Why would Lee pick this fight?

Unfortunately, it couldn’t be more obvious. Like Jesse Jackson and Al Sharpton, time has been passing Spike Lee by. His worldview comes from another era and he has never really sought to revise it, to open his eyes. Proof of that is that for more than a decade Spike has barely made a film any of us can remember. Compare that to Eastwood, who, although some twenty-seven years Lee’s senior, is at the top of his career, having scored big in 2003-2004 with Mystic River and Million Dollar Baby.

No wonder Spike’s jealous. So what does he do? He reaches back to an era when he was more successful. He plays the old identity/race card. Now we could all laugh and say this is just another case of an (prematurely) aging artist grasping for attention, but these times are more complex than that. We don’t know which way are going-toward a post-racial future or back to a racist past.

I have been rooting very hard for the former so it was with some wistfulness I read that Barack and Michelle Obama’s first date was to see Lee’s Do the Right Thing. I very much liked the film at the time (1989), but somehow I wish the Obamas had gotten together over, say, a college production of Aeschylus or perhaps a reading of Pushkin. I don’t want to think of their marriage emanating from the stew pot of American racial despair.
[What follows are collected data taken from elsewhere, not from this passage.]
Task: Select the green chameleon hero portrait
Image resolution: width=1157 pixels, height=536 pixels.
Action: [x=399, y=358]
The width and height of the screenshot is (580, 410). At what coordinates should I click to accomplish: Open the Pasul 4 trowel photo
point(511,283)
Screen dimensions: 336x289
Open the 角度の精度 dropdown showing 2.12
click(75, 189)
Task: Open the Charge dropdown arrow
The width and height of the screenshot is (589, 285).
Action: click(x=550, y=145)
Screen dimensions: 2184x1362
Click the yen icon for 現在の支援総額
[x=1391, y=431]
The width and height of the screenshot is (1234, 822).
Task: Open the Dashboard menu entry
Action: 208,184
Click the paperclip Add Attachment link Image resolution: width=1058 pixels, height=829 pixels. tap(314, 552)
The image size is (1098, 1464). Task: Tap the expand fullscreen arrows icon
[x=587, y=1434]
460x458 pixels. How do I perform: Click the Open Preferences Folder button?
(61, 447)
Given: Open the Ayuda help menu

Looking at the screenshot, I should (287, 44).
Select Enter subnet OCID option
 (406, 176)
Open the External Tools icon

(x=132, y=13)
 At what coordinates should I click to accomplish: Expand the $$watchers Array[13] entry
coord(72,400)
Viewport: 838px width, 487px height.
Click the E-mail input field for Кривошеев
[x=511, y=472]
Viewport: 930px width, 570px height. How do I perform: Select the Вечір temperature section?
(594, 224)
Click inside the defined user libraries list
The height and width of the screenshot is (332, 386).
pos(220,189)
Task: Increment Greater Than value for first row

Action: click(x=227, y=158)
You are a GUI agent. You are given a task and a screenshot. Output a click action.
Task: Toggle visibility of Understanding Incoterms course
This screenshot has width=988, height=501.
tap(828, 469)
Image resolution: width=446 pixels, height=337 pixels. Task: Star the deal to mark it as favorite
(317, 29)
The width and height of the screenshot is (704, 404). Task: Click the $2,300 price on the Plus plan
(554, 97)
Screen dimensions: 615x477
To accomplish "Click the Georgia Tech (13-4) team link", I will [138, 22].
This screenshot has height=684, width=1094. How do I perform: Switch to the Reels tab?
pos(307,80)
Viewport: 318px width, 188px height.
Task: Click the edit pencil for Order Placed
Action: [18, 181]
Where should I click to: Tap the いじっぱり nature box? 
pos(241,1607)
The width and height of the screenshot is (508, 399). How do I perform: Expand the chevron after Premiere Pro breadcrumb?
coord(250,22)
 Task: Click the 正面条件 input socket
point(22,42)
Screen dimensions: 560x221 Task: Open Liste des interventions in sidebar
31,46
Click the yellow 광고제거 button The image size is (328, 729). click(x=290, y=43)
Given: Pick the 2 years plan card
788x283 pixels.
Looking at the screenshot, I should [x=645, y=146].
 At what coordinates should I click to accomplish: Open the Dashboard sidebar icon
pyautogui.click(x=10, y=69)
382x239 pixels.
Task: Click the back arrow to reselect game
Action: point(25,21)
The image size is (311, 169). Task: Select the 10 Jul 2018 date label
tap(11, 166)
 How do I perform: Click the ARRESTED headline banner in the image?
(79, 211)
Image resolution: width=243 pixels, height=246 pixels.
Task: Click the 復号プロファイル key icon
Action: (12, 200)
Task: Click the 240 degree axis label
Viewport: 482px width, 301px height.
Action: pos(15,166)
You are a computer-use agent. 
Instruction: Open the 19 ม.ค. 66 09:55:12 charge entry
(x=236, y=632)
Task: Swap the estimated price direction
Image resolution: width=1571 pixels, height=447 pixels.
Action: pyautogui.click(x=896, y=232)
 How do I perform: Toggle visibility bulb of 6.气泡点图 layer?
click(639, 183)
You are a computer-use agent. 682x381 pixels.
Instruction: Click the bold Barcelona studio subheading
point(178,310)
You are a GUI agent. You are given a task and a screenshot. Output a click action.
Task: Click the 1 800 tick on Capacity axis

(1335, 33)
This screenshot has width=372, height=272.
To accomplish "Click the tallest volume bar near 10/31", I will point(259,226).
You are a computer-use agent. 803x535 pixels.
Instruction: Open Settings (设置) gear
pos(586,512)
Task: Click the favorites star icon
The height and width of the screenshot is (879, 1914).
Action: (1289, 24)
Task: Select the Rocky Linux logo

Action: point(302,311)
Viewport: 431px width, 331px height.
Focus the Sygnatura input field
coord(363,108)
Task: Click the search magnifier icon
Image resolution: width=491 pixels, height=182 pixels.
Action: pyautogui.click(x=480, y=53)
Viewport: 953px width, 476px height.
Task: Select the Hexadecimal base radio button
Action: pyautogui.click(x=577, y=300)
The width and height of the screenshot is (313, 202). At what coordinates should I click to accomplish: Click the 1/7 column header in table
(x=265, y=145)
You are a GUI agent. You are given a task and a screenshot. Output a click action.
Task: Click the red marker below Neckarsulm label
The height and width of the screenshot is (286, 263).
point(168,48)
We have to get over all that and the time for getting over it is now. At a certain point, rehashing the evils that our races and religions have done to each other is counter-productive and only work to preserve, even encourage, the enmities.

It’s time in America to say - enough.

Spike Lee - like Sharpton and Jackson - is now part of the problem, not part of the solution.

Roger L. Simon is an Academy Award-nominated screenwriter, novelist and blogger, and the CEO of Pajamas Media.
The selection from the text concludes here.